There was a time when Ian Baker-Finch wasn't sure the Champions Tour was for him. The doubts about his golf game kept creeping in. Swing thoughts, too many to count, swirled in his head. The harder he tried to fix it, the larger the doubts became.
"I guess it started to make me wonder whether it was the right decision," Baker-Finch said.
The misgivings are gone now.
"Now that I'm here, I know it was (the right decision)," Baker-Finch said Wednesday at Newport Beach Country Club on the eve of his Champions Tour debut at the Toshiba Classic.
"Everyone always says you will love it. It's like going to a family reunion. It's like a picnic every week with your old buddies. I'm going to have a great time."
But the picnic doesn't include a pick-up game of softball. It offers big-time tournament golf on the Champions Tour with major champions standing on nearly every tee. It will be a challenge but Baker-Finch won't be out of place. He's a major champion, too.
Baker-Finch, a native of Nambour, Australia, became a surprise rising star when he closed out the 1991 Open Championship at Royal Birkdale. He did it in style, capturing the Claret Jug with final rounds of 64-66. Baker-Finch won 17 times worldwide, and on the PGA TOUR added the 1989 Southwestern Bell Colonial to his Open Championship. Just as sudden as the rise was his demise.
Baker-Finch's decline was so precipitous that it has become sort of a benchmark for collapses. Many of his problems were psychological. He tinkered with too many thoughts and too many swings. At times he could stripe the ball. Other times he had no chance.
As he neared the Champions Tour, Baker-Finch, who celebrated his birthday in October, had to deal with those same fears.
"I'm also experiencing exactly what I thought I would with the apprehension of how am I going to play," he said. "I hope I don't make a fool of myself. I hope my golf is good enough that I can continue to enjoy myself and enjoy the experience."

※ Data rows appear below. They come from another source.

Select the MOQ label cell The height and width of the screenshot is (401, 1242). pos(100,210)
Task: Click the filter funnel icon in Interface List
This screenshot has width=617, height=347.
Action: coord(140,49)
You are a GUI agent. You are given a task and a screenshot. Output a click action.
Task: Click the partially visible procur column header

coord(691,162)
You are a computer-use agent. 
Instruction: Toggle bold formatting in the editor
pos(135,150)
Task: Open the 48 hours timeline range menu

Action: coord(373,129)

Baker-Finch said his game is better now after ups and downs over the past month. It got to a point where he said, "Right, I'm just going to go back to doing what I do," instead of testing new swing thoughts recommended by friends and supporters trying to help.
How many swing thoughts does Baker-Finch estimate he's had to deal with?

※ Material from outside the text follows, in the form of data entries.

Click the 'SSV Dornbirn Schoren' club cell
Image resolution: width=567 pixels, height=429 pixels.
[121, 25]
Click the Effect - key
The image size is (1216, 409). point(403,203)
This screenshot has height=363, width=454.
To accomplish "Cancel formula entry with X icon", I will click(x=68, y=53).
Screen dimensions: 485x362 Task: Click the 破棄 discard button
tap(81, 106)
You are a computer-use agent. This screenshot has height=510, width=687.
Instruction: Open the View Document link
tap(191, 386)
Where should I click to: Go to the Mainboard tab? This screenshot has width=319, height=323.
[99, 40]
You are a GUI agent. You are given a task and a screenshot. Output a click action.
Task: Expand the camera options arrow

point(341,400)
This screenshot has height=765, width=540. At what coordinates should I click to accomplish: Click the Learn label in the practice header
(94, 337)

"Thirty-six thousand," he said.
"It's the reason why I stepped away from the TOUR 15 years ago. I got to a point where I couldn't trust myself, and I felt bad about myself, and I wasn't competing. So I said I need to go and try to do something else."
Baker-Finch didn't have trouble finding a gig once he left the competitive side of the game. He became a successful television commentator, which will remain his primary focus regardless of how things turn out this week or the rest of the season. Still, he's eager to test the waters.

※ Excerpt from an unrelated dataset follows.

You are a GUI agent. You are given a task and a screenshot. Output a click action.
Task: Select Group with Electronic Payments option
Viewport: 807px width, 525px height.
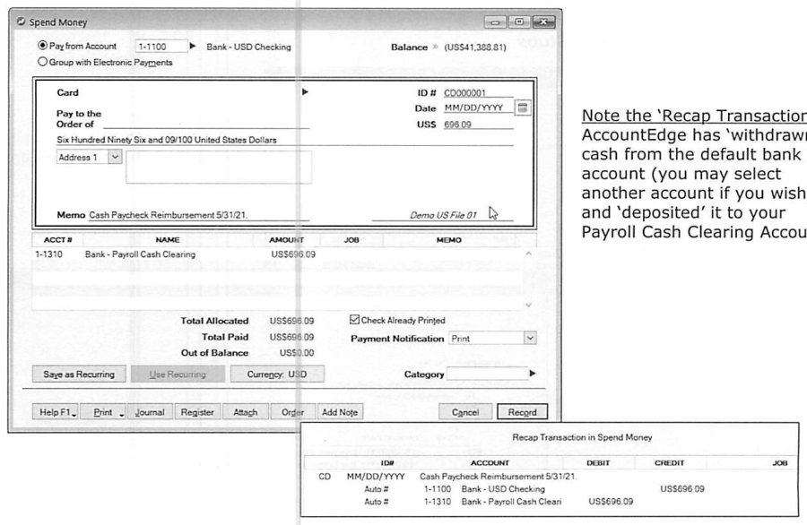pos(43,62)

"I knew exactly how I would be and now that I've made it here I'm more relaxed and ready to go ahead and play and compete and to have some fun," he said.
"It's great to be here. Not many people wish their lives away and can't wait until they get to 50. But to get a chance to come out and play on the Champions Tour is going to be a great thrill for me. I haven't heard anything bad from anybody over the last three or four years when guys start talking about getting into their late 40's and what's it going to be like on the Champions Tour."
Baker-Finch is one of the nice guys. That's why it was so unnerving for those around him to see him suffering with his game and forced to leave the competitive side of it. He has tried to beat back the demons by "reading books and listening to sports psychologists" and believes that negative thoughts must be allowed to escape.
"The reason the good players are really good is that they let those (negative) thoughts go, and they focus on what they're doing and their routine is sharp," he said. "I know I don't have a sharp routine because I haven't played for 15 years, and I know that's really all I need to work on the next few days is just play the way I play and work on my routine so the first tee Friday morning I just stick to my routine and hit my shot and go do what I do."
Baker-Finch is hoping a little back-to-the-future will help in that regard. He has recruited caddie Pete Bender, who was on his bag at Royal Birkdale, to loop for him. If all goes well, Baker-Finch expects to play maybe four or five times on the Champions Tour to complement his work for CBS.
"That's all I can do," he said. "I work 22 weeks for CBS, three weeks for TNT and four weeks in Australia."
But this week, Baker-Finch, who finished 15th at the Australian Senior Open last year in his only tournament appearance, is ready to enjoy the Champions Tour, a decidedly different approach than the one he used to take.
"It will be good fun," Baker-Finch said. "I know it will. I know everybody is behind me. I think I'm going to take the mental approach that people are just happy to see me out there playing again. Not necessarily expecting me to win or expecting me to play great, hey, Baker Finch is 50, he looks great. He's still got that long loose swing. I think they will be happy to see me out there. I am going to take that approach."